Print this span of the material below exactly: the line with "Acronyms (67, 892)", the line with "contessa79 (964, 1404)", and every line between them, but nothing else.

═══

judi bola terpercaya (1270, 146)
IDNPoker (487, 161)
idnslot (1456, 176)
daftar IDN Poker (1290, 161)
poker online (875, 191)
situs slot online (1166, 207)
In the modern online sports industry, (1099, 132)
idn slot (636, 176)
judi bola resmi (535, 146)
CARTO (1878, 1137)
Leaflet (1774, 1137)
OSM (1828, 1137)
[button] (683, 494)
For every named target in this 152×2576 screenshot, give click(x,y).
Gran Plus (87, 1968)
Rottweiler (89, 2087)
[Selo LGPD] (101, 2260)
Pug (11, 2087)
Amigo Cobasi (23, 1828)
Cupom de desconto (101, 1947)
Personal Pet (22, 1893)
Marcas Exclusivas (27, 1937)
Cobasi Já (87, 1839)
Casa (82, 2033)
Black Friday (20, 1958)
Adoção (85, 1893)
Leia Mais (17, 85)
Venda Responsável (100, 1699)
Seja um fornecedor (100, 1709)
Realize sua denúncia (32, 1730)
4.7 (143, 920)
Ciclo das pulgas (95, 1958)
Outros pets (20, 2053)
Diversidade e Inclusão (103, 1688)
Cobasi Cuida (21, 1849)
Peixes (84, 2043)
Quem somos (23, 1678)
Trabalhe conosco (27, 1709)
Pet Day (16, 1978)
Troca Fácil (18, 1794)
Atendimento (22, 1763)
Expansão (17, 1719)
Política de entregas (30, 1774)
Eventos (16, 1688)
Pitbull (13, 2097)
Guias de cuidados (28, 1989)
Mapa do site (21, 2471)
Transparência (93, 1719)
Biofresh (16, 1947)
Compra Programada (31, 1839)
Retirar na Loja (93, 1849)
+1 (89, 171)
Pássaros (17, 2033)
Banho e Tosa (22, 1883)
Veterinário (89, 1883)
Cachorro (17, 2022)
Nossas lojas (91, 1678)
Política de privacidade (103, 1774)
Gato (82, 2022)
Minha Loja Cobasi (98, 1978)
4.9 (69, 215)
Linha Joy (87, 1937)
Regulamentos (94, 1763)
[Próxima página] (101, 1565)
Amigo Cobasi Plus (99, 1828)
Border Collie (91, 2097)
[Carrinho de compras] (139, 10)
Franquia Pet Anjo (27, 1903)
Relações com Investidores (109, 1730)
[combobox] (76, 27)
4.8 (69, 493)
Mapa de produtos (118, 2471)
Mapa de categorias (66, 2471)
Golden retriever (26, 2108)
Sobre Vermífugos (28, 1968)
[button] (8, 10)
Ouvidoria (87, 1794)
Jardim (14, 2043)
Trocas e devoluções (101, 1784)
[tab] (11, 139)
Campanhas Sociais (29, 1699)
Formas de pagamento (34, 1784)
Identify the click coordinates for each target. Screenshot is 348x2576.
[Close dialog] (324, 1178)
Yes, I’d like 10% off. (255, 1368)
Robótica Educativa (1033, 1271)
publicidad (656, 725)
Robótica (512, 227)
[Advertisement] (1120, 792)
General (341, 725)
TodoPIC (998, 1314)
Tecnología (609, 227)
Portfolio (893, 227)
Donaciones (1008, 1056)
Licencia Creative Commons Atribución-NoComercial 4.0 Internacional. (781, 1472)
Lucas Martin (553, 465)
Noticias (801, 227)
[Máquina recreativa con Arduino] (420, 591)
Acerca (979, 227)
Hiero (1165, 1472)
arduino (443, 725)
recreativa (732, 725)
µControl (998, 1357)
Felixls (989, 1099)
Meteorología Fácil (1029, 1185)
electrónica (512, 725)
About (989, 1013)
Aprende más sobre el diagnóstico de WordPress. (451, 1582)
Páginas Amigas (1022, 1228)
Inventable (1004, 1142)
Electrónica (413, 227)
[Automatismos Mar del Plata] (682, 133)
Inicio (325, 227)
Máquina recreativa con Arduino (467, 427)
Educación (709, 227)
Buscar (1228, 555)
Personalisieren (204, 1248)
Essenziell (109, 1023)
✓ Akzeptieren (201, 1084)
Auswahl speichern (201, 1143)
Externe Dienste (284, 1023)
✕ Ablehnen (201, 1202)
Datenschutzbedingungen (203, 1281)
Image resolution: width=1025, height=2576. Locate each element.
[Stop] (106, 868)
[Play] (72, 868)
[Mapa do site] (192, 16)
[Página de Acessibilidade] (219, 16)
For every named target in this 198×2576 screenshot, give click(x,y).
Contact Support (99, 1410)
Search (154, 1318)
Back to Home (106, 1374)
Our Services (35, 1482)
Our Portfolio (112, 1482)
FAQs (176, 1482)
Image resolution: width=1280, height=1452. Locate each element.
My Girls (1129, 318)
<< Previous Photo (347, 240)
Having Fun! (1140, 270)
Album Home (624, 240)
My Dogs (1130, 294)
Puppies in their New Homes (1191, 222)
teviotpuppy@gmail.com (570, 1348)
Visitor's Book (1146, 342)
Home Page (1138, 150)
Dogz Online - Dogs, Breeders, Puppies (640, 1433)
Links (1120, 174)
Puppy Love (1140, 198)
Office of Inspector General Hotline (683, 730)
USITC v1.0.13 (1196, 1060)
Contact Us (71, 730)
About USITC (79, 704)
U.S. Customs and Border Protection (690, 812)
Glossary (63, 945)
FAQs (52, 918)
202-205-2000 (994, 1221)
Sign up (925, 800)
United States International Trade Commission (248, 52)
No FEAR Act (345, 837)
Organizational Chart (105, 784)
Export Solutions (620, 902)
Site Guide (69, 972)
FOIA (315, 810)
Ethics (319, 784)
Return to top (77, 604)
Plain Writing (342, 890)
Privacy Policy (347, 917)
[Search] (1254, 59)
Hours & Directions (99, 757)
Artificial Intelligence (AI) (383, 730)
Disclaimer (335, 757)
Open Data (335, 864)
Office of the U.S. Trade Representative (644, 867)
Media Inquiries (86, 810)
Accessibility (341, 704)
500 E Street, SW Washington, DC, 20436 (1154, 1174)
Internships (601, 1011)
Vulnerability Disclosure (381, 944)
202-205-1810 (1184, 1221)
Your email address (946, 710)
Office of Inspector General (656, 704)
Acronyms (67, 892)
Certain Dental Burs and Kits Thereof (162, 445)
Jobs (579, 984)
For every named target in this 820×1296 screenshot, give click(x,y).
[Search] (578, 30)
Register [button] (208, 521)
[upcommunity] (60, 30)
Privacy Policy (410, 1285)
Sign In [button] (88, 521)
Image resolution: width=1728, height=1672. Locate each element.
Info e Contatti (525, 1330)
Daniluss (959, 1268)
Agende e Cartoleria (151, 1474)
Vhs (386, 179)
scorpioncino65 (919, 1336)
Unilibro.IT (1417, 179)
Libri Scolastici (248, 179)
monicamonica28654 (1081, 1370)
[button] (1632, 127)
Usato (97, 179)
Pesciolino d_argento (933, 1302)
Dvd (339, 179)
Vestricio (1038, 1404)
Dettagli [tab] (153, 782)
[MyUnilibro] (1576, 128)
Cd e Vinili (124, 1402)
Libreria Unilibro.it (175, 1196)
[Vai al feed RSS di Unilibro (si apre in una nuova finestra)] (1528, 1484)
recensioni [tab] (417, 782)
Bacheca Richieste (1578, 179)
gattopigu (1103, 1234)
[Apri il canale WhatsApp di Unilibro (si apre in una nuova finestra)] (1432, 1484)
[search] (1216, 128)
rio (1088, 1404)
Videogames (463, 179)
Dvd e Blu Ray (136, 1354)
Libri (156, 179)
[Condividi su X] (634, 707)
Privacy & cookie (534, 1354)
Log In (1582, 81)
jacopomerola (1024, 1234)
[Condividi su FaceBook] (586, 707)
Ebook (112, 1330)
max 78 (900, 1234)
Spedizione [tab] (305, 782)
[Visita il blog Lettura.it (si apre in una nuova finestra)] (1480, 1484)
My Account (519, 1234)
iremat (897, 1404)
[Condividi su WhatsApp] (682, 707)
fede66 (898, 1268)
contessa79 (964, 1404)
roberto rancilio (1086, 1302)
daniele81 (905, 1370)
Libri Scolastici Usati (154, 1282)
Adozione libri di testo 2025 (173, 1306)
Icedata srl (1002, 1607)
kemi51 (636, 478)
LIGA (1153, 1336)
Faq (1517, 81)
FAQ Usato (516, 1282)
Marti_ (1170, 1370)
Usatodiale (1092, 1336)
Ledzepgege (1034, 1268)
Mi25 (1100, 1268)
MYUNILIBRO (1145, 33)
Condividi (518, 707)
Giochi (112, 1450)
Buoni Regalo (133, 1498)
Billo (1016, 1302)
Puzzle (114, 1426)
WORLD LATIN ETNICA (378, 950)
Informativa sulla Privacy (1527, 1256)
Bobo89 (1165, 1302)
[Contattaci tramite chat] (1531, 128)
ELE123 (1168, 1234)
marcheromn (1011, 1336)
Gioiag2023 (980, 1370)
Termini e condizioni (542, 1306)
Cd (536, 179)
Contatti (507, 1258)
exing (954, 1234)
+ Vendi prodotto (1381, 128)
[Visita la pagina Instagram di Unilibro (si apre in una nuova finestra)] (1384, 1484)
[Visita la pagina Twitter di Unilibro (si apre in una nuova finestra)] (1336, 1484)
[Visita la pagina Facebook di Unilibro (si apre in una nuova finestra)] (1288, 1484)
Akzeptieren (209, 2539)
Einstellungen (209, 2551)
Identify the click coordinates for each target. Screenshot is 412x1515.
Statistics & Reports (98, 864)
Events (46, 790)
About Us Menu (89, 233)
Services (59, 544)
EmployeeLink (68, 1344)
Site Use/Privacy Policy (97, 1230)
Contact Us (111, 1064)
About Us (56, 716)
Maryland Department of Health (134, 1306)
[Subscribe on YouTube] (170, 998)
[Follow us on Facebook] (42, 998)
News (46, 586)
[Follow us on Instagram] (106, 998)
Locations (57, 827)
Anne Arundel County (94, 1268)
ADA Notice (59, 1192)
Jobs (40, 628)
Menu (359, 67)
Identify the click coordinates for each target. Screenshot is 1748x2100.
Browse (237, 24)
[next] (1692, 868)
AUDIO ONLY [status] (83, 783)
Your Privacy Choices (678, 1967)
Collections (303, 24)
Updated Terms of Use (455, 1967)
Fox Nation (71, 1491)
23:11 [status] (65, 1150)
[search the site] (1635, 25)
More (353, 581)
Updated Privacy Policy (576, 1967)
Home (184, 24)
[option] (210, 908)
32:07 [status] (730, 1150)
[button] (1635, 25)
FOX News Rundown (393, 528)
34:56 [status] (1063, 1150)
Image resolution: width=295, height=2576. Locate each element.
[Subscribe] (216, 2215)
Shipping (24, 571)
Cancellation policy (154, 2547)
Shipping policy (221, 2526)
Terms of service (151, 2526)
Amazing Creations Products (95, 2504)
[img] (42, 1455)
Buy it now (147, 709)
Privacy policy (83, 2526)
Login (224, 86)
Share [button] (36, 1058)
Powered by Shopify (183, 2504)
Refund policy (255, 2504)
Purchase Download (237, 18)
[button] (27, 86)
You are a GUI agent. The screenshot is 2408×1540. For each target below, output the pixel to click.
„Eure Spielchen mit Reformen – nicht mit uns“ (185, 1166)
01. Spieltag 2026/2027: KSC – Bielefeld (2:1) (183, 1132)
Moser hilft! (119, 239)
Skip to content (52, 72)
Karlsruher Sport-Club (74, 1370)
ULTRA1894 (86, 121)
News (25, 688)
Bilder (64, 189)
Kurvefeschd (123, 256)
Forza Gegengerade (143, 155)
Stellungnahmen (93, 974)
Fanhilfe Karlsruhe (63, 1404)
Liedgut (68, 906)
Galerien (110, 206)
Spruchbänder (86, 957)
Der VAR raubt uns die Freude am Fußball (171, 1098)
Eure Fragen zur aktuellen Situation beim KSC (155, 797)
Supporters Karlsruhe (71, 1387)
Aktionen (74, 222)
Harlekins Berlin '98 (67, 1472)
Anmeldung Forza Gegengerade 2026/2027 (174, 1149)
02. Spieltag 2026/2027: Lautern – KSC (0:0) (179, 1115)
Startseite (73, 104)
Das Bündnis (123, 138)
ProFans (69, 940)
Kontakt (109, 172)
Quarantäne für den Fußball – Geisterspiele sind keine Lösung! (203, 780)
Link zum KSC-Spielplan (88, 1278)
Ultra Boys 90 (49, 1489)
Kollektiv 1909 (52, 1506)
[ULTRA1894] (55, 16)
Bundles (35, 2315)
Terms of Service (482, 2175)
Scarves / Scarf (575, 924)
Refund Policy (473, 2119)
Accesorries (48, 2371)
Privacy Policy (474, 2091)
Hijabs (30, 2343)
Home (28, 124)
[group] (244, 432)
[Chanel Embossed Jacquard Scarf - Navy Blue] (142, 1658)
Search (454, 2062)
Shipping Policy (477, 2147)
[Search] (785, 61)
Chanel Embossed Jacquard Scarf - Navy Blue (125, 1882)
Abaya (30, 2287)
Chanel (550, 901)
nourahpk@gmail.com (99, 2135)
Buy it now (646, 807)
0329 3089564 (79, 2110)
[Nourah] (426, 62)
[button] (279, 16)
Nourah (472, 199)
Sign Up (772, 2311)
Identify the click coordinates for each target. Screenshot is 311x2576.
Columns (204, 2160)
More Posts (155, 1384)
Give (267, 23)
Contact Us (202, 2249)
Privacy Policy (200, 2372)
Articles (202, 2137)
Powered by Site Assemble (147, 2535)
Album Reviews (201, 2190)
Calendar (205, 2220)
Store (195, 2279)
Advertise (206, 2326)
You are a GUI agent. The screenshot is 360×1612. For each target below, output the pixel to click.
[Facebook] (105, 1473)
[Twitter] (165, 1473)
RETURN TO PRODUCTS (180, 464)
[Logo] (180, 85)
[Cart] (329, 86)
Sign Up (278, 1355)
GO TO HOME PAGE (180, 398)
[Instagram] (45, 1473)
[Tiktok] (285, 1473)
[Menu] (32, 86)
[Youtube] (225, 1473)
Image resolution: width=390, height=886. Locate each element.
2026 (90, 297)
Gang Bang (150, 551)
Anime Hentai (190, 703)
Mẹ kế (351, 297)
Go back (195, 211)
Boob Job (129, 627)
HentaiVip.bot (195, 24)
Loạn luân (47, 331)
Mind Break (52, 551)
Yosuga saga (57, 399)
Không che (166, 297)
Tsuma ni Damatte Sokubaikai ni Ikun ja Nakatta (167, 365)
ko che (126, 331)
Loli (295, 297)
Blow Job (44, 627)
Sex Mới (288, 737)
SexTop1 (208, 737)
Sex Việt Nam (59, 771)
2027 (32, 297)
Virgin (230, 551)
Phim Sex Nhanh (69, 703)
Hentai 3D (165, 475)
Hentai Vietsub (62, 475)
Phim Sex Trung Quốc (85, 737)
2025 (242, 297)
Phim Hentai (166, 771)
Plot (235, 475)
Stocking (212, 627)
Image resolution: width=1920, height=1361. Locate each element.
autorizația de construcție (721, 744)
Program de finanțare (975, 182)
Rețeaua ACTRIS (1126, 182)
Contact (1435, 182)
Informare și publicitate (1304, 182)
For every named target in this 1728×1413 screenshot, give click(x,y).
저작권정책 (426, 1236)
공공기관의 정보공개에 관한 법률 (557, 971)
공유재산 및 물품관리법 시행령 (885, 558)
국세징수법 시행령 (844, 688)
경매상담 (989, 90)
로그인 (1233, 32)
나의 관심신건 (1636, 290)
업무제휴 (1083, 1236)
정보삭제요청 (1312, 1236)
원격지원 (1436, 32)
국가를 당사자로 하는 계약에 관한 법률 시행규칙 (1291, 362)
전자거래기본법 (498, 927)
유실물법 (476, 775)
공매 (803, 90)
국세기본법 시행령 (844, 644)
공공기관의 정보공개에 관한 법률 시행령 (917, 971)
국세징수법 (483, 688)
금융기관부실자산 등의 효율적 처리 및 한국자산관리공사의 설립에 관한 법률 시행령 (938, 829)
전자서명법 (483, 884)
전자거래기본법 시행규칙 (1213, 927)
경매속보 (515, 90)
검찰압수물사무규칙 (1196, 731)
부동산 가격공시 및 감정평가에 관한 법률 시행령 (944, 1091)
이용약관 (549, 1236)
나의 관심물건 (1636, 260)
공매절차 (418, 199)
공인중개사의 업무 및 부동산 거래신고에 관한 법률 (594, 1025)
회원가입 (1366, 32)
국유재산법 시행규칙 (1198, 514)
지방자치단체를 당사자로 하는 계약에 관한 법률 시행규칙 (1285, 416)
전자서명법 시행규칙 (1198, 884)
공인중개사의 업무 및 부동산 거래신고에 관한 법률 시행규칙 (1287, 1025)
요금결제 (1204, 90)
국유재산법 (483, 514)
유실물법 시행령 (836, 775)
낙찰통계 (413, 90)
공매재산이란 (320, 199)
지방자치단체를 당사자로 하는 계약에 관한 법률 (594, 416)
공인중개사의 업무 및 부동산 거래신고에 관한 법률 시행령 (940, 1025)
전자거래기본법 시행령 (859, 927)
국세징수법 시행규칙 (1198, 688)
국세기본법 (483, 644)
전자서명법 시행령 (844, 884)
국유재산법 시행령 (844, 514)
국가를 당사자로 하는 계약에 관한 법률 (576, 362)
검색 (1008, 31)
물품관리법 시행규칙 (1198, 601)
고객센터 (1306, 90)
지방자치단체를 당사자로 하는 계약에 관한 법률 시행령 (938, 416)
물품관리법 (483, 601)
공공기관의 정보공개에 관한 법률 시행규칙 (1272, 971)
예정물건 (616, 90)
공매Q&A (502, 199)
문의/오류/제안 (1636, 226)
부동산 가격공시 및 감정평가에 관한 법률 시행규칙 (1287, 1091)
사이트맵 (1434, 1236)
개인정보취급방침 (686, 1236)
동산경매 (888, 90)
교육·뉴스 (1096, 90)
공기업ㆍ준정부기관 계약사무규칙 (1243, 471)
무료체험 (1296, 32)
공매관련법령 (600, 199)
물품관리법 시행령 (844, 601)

═══

**Task result**:
Acronyms (67, 892)
Certain Dental Burs and Kits Thereof (162, 445)
Jobs (579, 984)
For every named target in this 820×1296 screenshot, give click(x,y).
[Search] (578, 30)
Register [button] (208, 521)
[upcommunity] (60, 30)
Privacy Policy (410, 1285)
Sign In [button] (88, 521)
Image resolution: width=1728, height=1672. Locate each element.
Info e Contatti (525, 1330)
Daniluss (959, 1268)
Agende e Cartoleria (151, 1474)
Vhs (386, 179)
scorpioncino65 (919, 1336)
Unilibro.IT (1417, 179)
Libri Scolastici (248, 179)
monicamonica28654 (1081, 1370)
[button] (1632, 127)
Usato (97, 179)
Pesciolino d_argento (933, 1302)
Dvd (339, 179)
Vestricio (1038, 1404)
Dettagli [tab] (153, 782)
[MyUnilibro] (1576, 128)
Cd e Vinili (124, 1402)
Libreria Unilibro.it (175, 1196)
[Vai al feed RSS di Unilibro (si apre in una nuova finestra)] (1528, 1484)
recensioni [tab] (417, 782)
Bacheca Richieste (1578, 179)
gattopigu (1103, 1234)
[Apri il canale WhatsApp di Unilibro (si apre in una nuova finestra)] (1432, 1484)
[search] (1216, 128)
rio (1088, 1404)
Videogames (463, 179)
Dvd e Blu Ray (136, 1354)
Libri (156, 179)
[Condividi su X] (634, 707)
Privacy & cookie (534, 1354)
Log In (1582, 81)
jacopomerola (1024, 1234)
[Condividi su FaceBook] (586, 707)
Ebook (112, 1330)
max 78 (900, 1234)
Spedizione [tab] (305, 782)
[Visita il blog Lettura.it (si apre in una nuova finestra)] (1480, 1484)
My Account (519, 1234)
iremat (897, 1404)
[Condividi su WhatsApp] (682, 707)
fede66 (898, 1268)
contessa79 (964, 1404)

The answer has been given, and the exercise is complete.